• Assignment: Nothing but the lines below from the one that contains "Image resolution: width=1024" through the one that contains "Task: Click the 6 days ago timestamp" should be retyped, exactly and including both ends. Do not include pictures.

• Material for this task:
■ ■ ■ ■

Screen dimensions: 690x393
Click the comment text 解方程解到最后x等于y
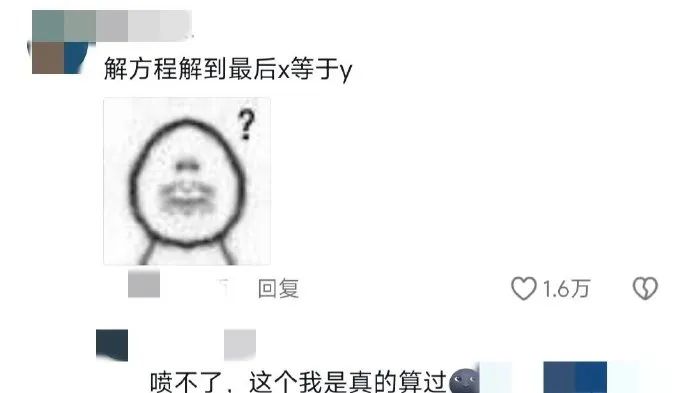point(228,70)
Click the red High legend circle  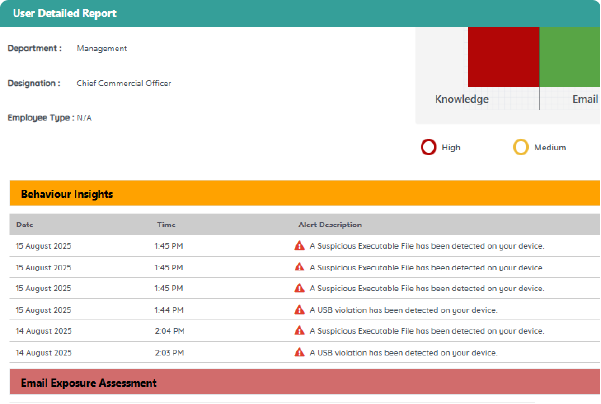pos(428,147)
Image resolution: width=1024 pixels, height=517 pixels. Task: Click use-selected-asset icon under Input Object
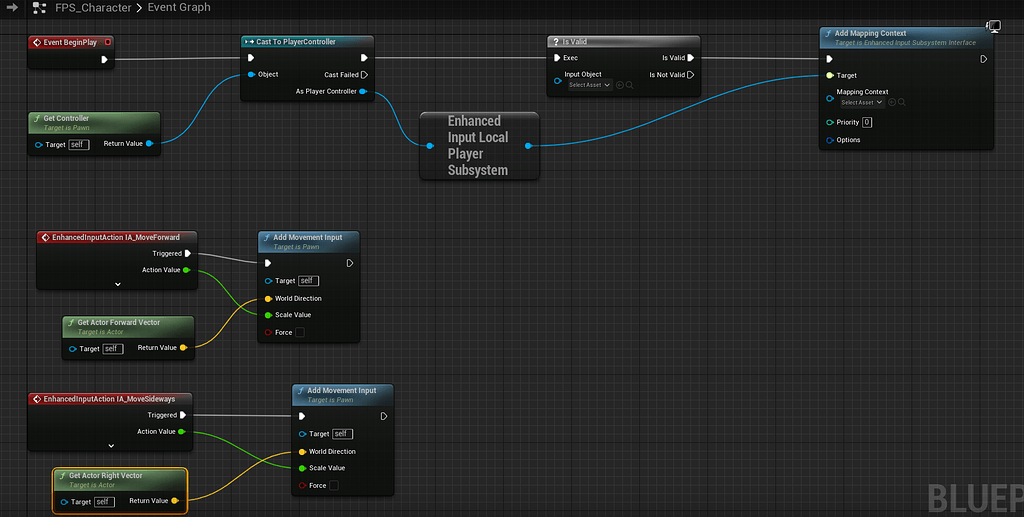(619, 85)
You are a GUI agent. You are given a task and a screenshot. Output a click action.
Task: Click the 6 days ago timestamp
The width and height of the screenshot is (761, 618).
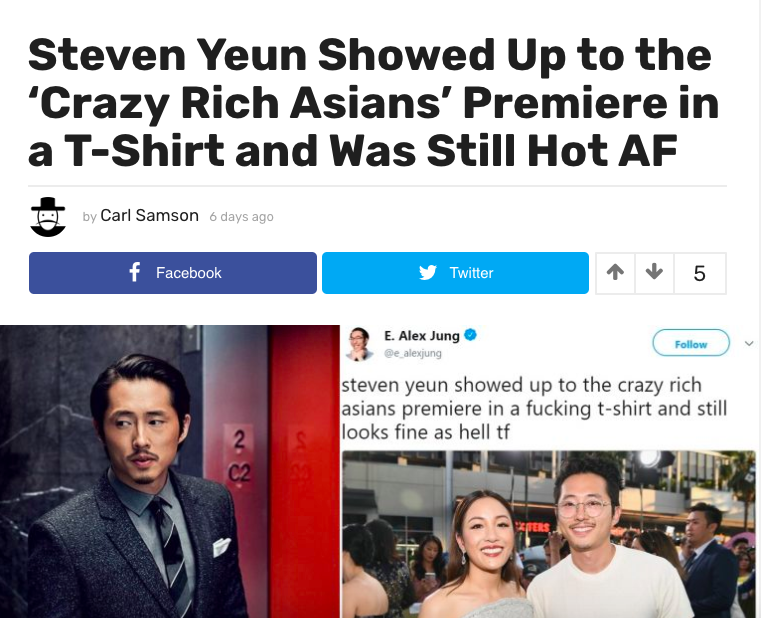[241, 217]
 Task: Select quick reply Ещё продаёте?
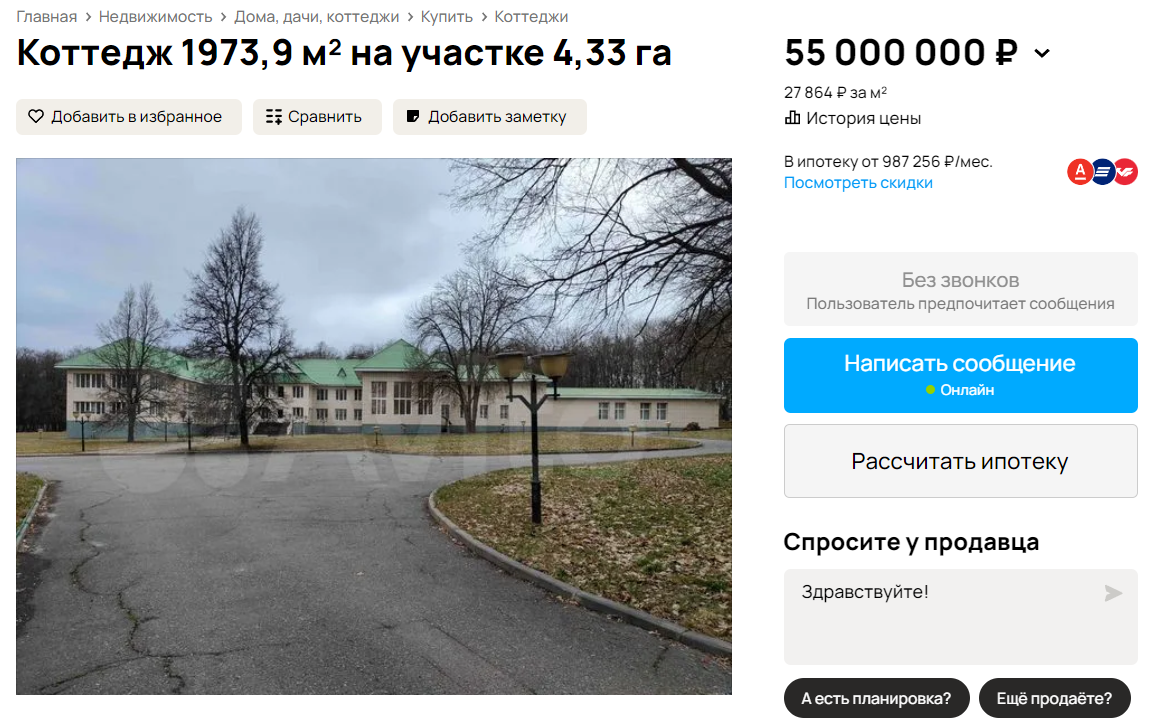[1054, 698]
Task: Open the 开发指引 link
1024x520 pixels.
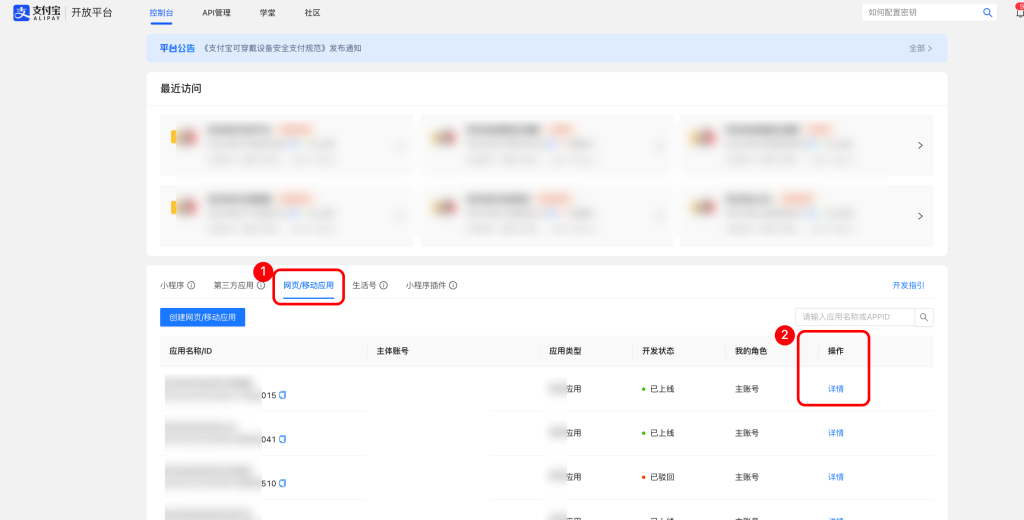Action: point(909,285)
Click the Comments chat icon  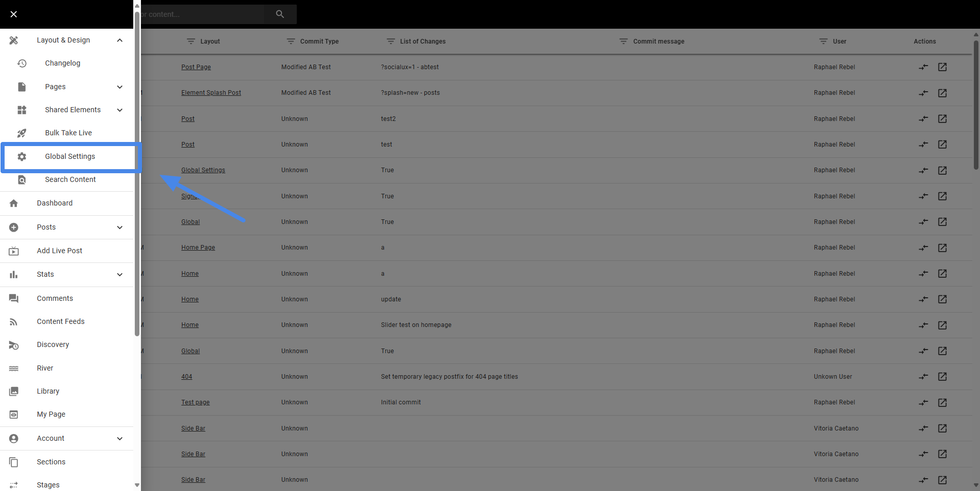point(13,298)
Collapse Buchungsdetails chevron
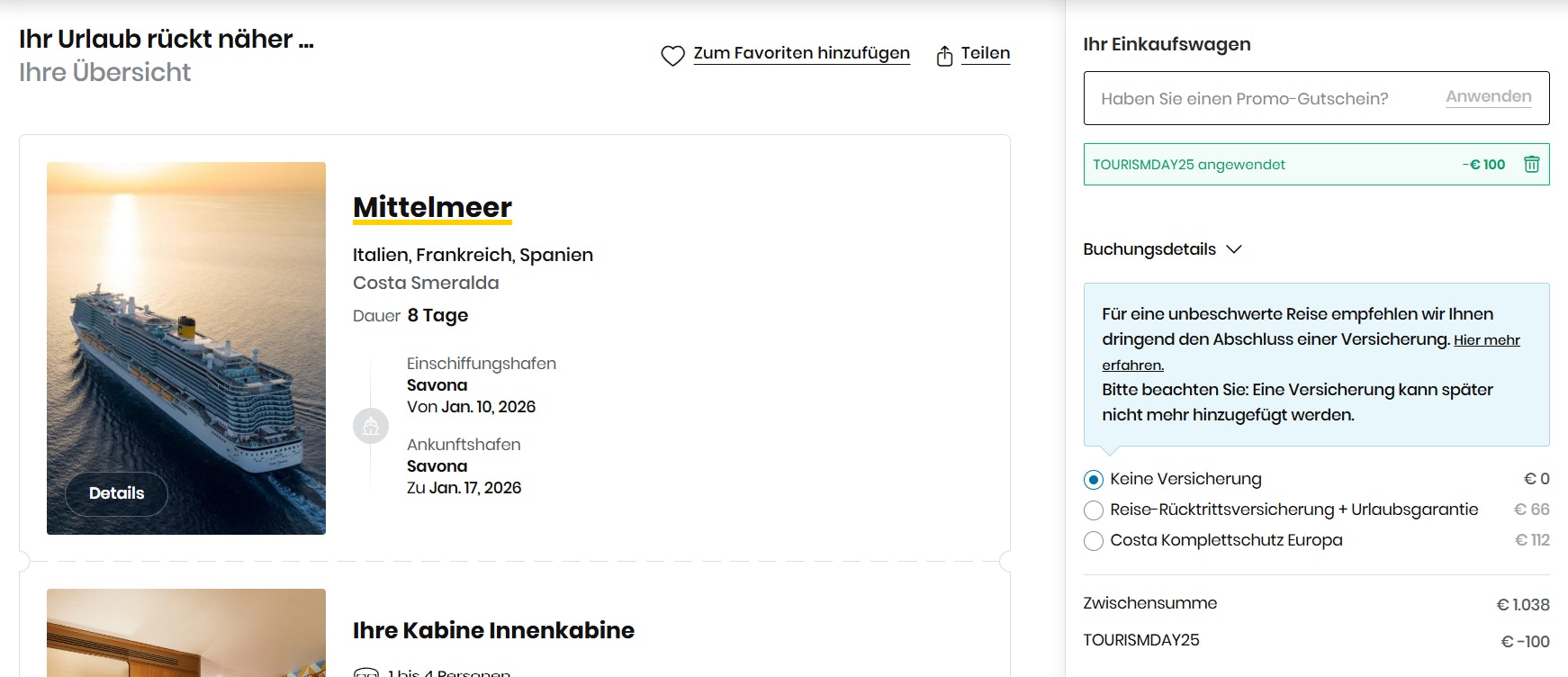The image size is (1568, 677). point(1234,249)
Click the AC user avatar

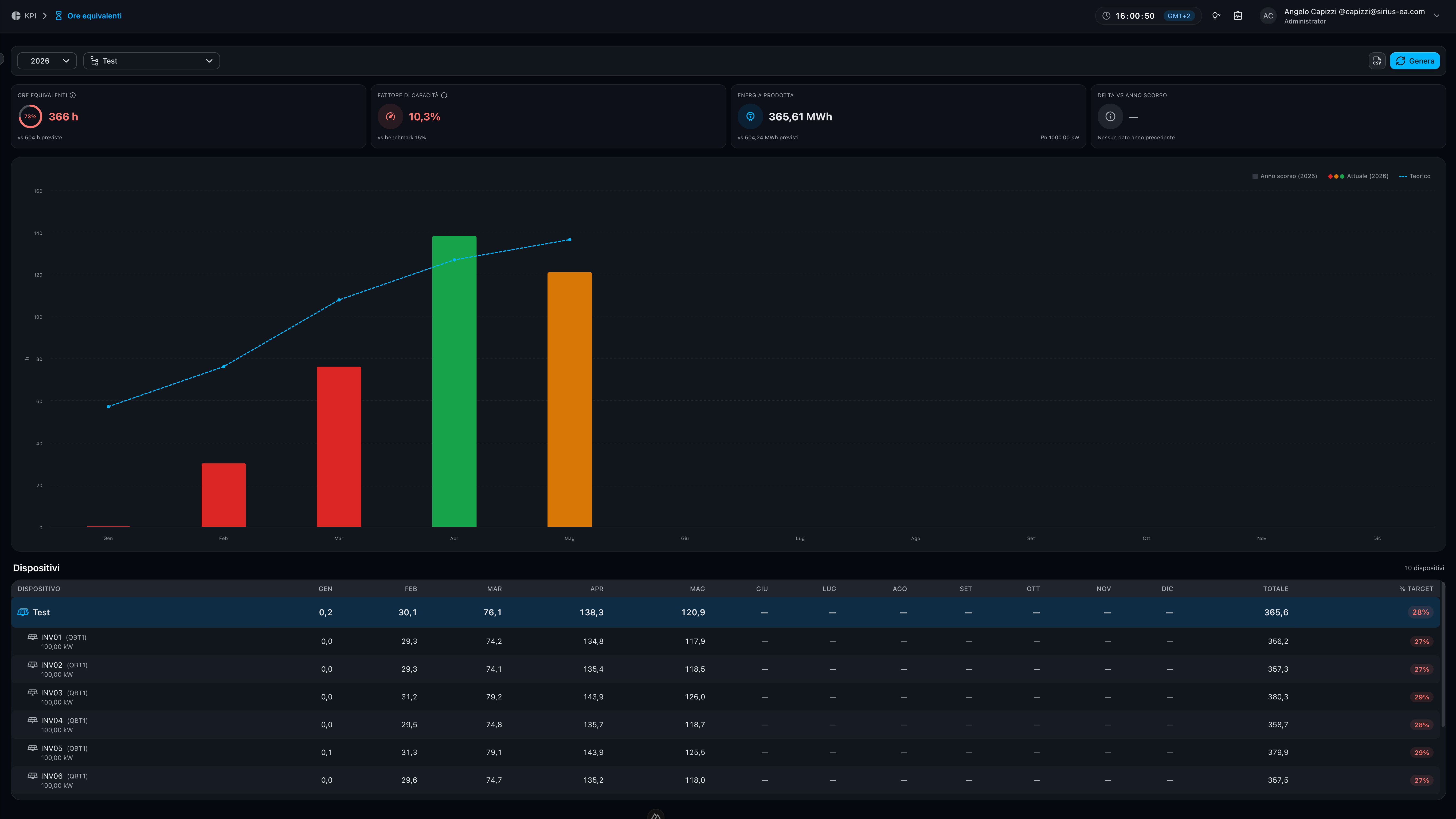point(1268,16)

■ ■ ■ ■

• Written response:
Image resolution: width=1024 pixels, height=517 pixels. Task: Click use-selected-asset icon under Input Object
(619, 85)
You are a GUI agent. You are given a task and a screenshot. Output a click action.
Task: Click the 6 days ago timestamp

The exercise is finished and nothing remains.